Fuera prejuicios y respetos humanos
Estas dos formas de comportarse impiden nuestro crecimiento como persona.
La primera –los prejuicios– son como unas orejeras que nos impiden ver lo que no entra en nuestro campo visual. Todos tenemos la experiencia de habernos formado un juicio equivocado de alguna persona o institución –que no nos caen bien–, apoyándonos en detalles o comentarios sin ningún fundamento. Un prejuicio es una opinión previa y tenaz, por lo general desfavorable, acerca de algo que se conoce mal. Como decía Albert Einstein, «es más fácil desintegrar un átomo que un prejuicio».
Y los respetos humanos son como un freno que nos impide actuar con naturalidad. Someten a la persona al qué dirán, al qué pensarán, al miedo al ridículo, a la incapacidad de dar a conocer sus sentimientos y sus puntos de vista. Los respetos humanos paralizan a la persona. Si conseguimos vencerlos, seremos más libres, sencillos y naturales; de lo contrario, iremos por la vida como el labriego que volvía del campo con su hijo en el cuento del conde Lucanor:
Iba orondo sobre su asno, satisfecho de la vida, cuando se topó con un vecino, que le afeó su conducta:
–¿Qué, contento? ¡Y al hijo que lo parta un rayo!
Se apeó el viejo y montó el hijo en el asno. Poco más adelante se encaró una mujer con ellos:
–¡Cómo! –exclamó indignada. ¿A pie el padre? ¡Vergüenza le debía dar al mozo!

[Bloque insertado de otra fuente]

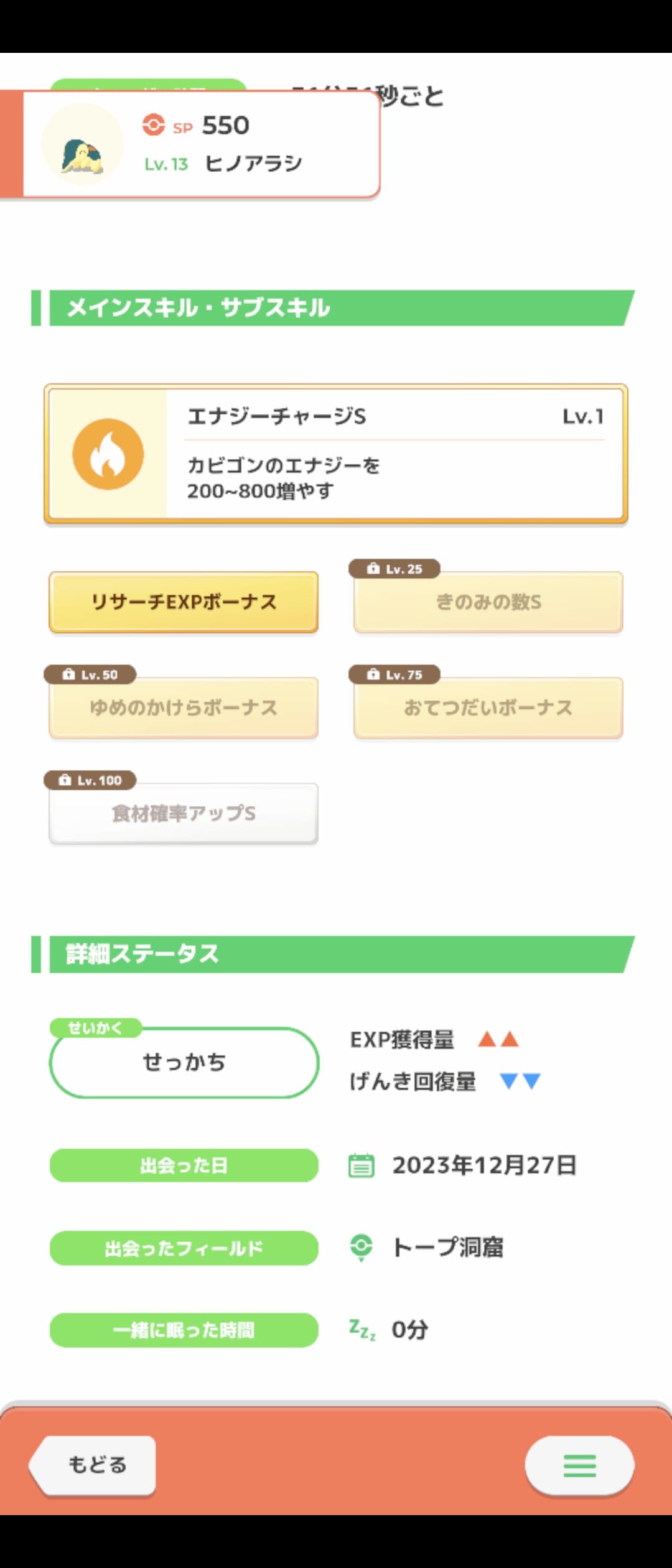
Task: Open the green hamburger menu button
Action: [579, 1465]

–Bajó éste del burro, y tras él caminaban padre e hijo cuando alguien les lanzó una indirecta:
–¡Cuidado, que se cansa el asno!
No sabiendo qué hacer, montaron ambos. Andaba cansino el burro el último trecho del camino cuando alguien les voceó de nuevo: ¡Se necesita ser bestias! ¿No veis que el pobre animal no puede con su alma?